With Donald Trump about to be sworn in as US president, markets in Asia are nervous about some of his policies, especially on trade. Investors who are alert to these policies’ likely limitations could find attractive opportunities.
Asia’s equity markets were among the worst hit after Trump’s victory in November. Having risen as much as 15% between January and October, the MSCI Asia ex Japan Index ended the year with a total return of just 5%, as investment flows swung back to the US.
They did so because Trump’s promise to use fiscal measures to stimulate the domestic economy was seen as a positive for US investors, while his plan to take a more protectionist stance on trade was considered a negative for exporting regions such as Asia.

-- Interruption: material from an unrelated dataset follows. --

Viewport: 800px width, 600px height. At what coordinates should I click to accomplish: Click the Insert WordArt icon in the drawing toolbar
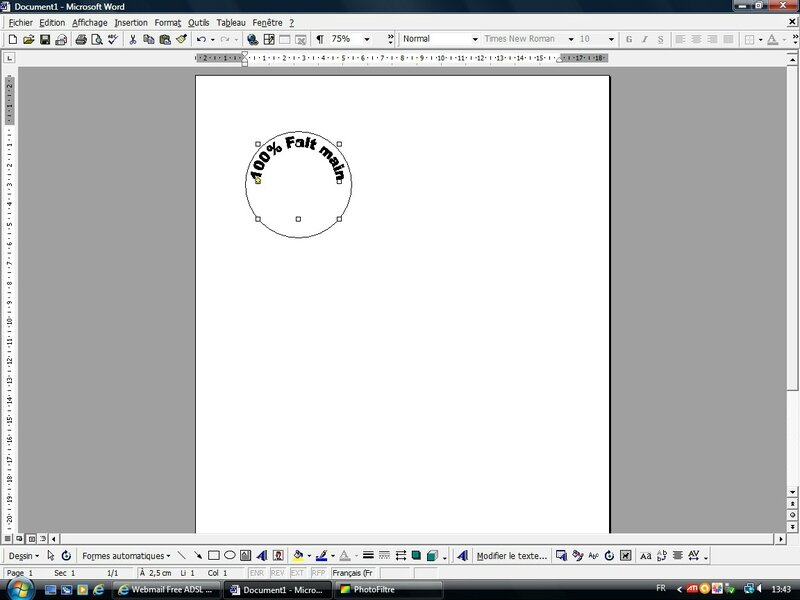(x=261, y=555)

We think the reaction is overdone, particularly with regard to the likely impact on Asia of a US crackdown on trade. Indeed, we see investment opportunities in Asia arising as a direct result of Trump’s policies, not all of which are likely to be totally effective.
ASIAN OUTLOOK REMAINS RESILIENT
Trump’s victory has in fact done little to change the fundamental outlook for Asian equities, in our view. We expect earnings growth—which has outpaced the rest of the world in the last two years—to stay solid. Commodity prices should continue to be relatively stable, and business margins should benefit from slightly higher inflation and a better alignment of supply and demand.

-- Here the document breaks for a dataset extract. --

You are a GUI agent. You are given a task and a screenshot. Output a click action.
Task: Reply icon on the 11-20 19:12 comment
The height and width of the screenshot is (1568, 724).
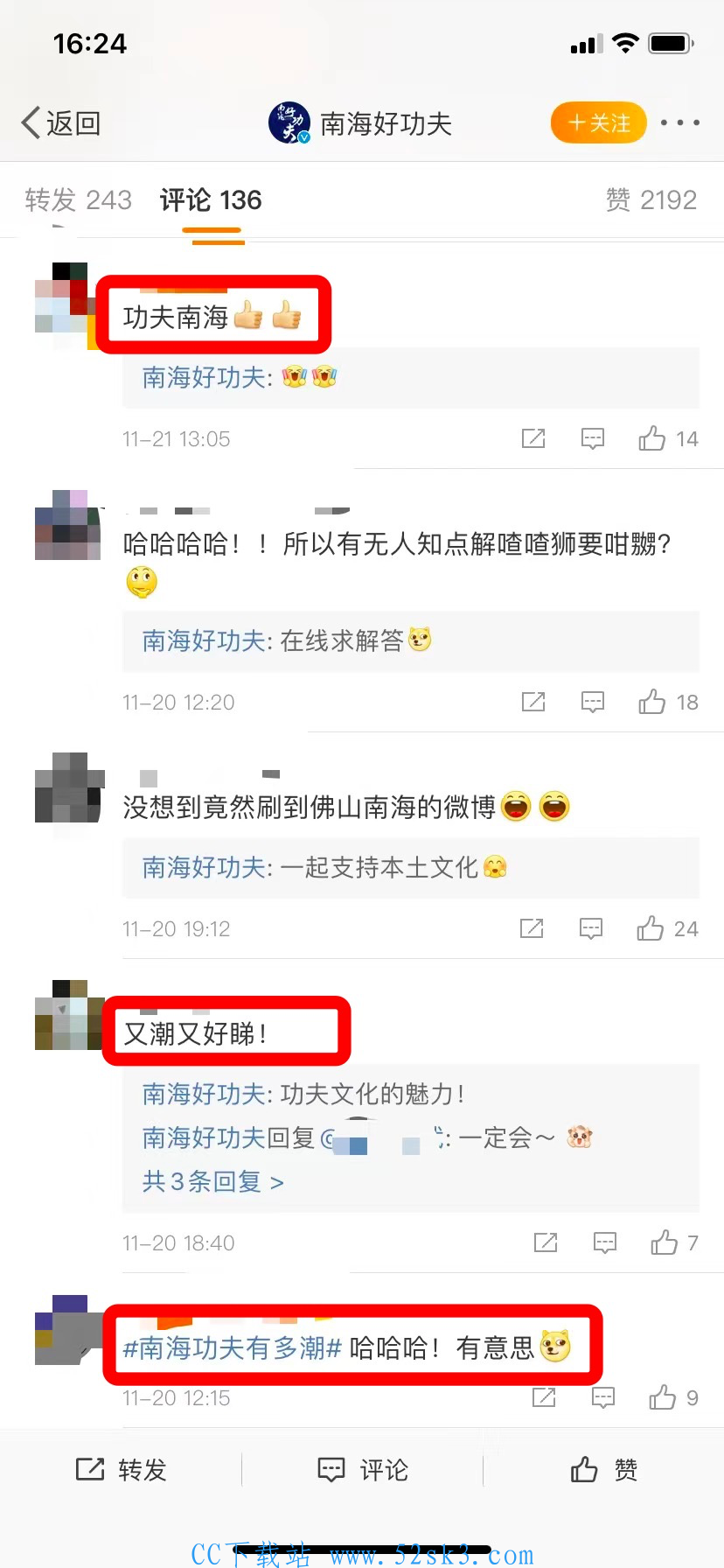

Still, Trump’s presidency will be something of a wild card. There are three different ways in which it could affect the region, in our view. Each has its own time frame—and some surprisingly positive aspects as well.
REGIONAL BANKS TO BENEFIT
The biggest impact in the short term is likely to be through reflation. Markets have quickly adjusted since the US election in anticipation of higher inflation, partly from Trump’s promise of fiscal measures, such as investment in infrastructure, to stimulate the domestic economy.

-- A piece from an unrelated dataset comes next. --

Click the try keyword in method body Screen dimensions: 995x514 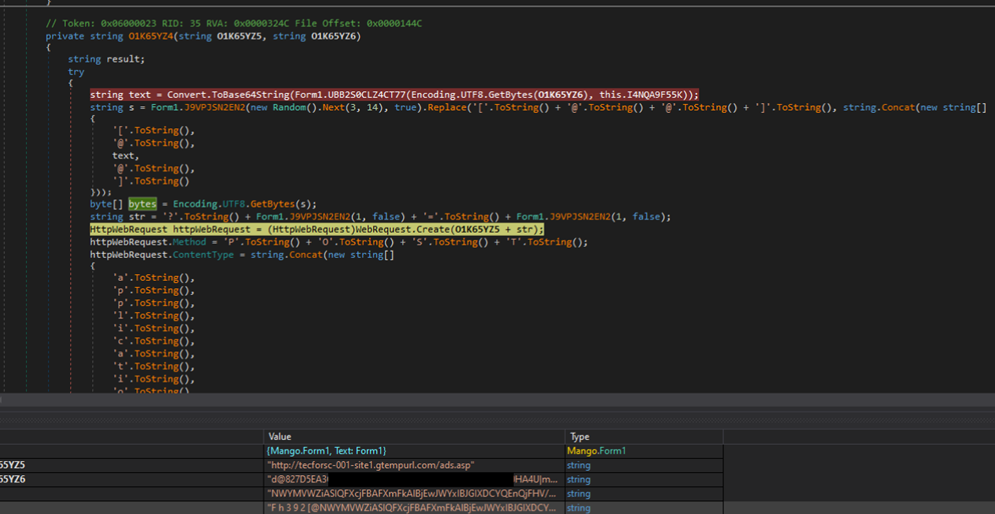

Markets and monetary authorities usually respond to rising inflation with higher interest rates. Investors are now increasingly expecting more rate hikes by the US Federal Reserve, which in December raised the fed funds rate—the second increase in 10 years.
This, of course, is a positive for banks and other financial institutions, in Asia and elsewhere—and is one area in which active value investors can benefit as a result of Trump’s policies. Our bottom-up research has identified several banks and insurers in Asia which are very attractively priced.